Le ministre de la Santé, John Haggie, n’a pas accordé une entrevue à Radio-Canada, mais dans une déclaration, son ministère indique que tout individu voyageant à Terre-Neuve-et-Labrador doit fournir des documents spécifiques pour être autorisé à entrer dans la province.

Les voyageurs doivent montrer deux pièces d’identité émises par un gouvernement pour démontrer qu’ils sont résidents permanents d’une des provinces de l’Atlantique. Une pièce d’identité doit inclure une adresse, explique la porte-parole Kathy Dicks-Peyton.

Ces règles se trouvent sur le site web du gouvernement provincial, mais sont publiées en anglais uniquement.

Des gens se sont fait refouler à la frontière parce qu’ils ne pouvaient pas fournir une permission [de la Santé publique] et la documentation nécessaire. Ce processus de vérification nous aide à garantir l’intégrité du système de contrôle aux points d’entrée, ajoute-t-elle.

Mme Dicks-Peyton a aussi indiqué à Radio-Canada qu’un processus existe pour donner à un voyageur une permission d’entrée lorsqu’il arrive à l’aéroport. Mais cette option n’a pas été offerte à M. Godin.

Radio-Canada a contacté GardaWorld, la compagnie de sécurité qui exploite les contrôles frontaliers à l’aéroport, mais a été redirigée vers le gouvernement provincial.

Si j’étais un anglophone, j’aurais eu plus de chance

M. Godin suggère aux autorités d’être plus collaboratifs, d’avoir une plus grande ouverture, d’être plus indulgents envers des gens qui parlent français.

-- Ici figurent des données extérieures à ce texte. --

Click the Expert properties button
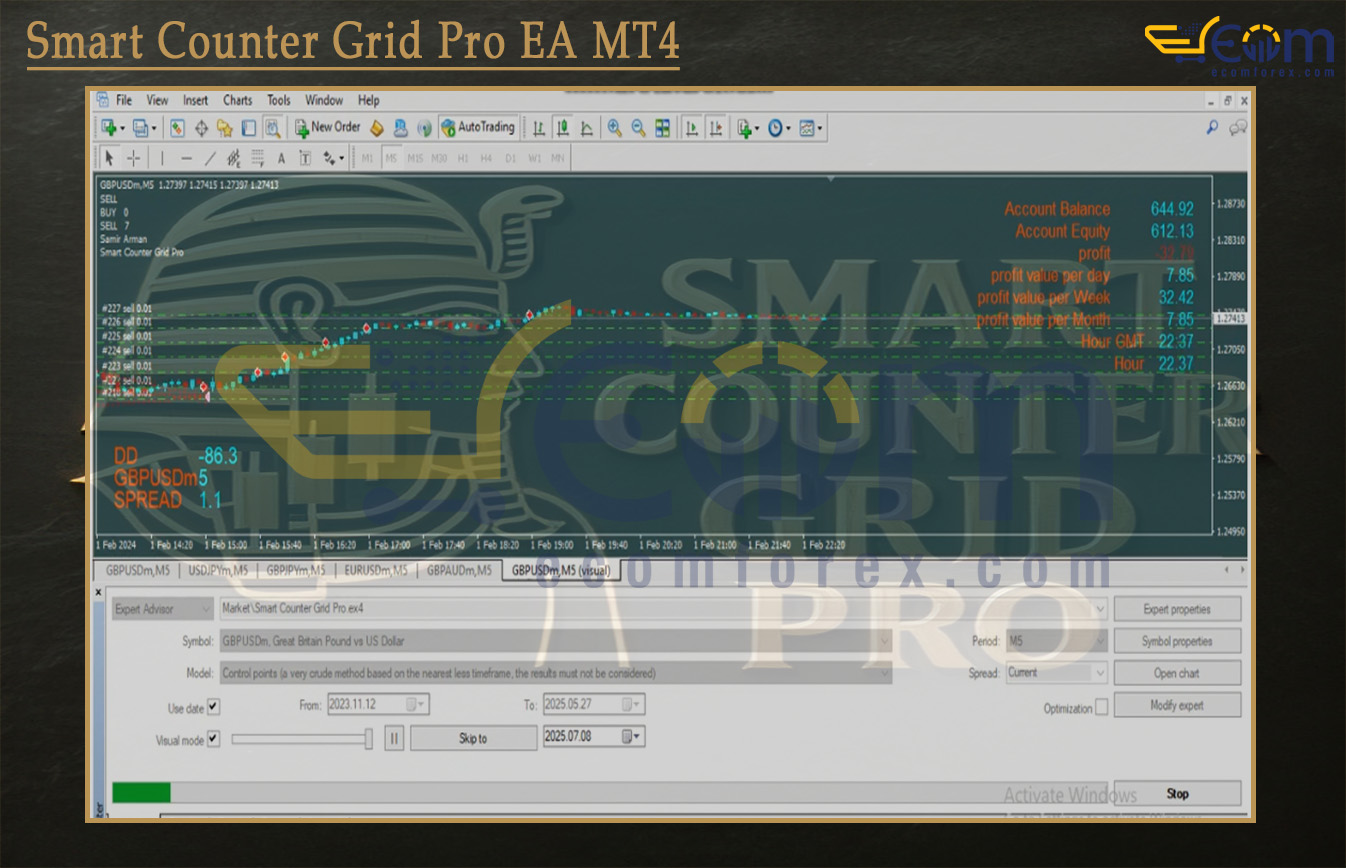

Je pense personnellement et honnêtement que si j’étais un anglophone j’aurais eu plus de chance de passer à Terre-Neuve, ajoute-t-il, en notant qu’il ne posait aucun risque à la population quand il est arrivé à l’aéroport de Saint-Jean.

M. Godin ajoute que quand il est retourné à Halifax, il n’avait pas besoin de présenter une carte d’identité pour quitter l'aéroport. Un agent de sécurité lui a simplement demandé s’il arrivait d’une autre province atlantique.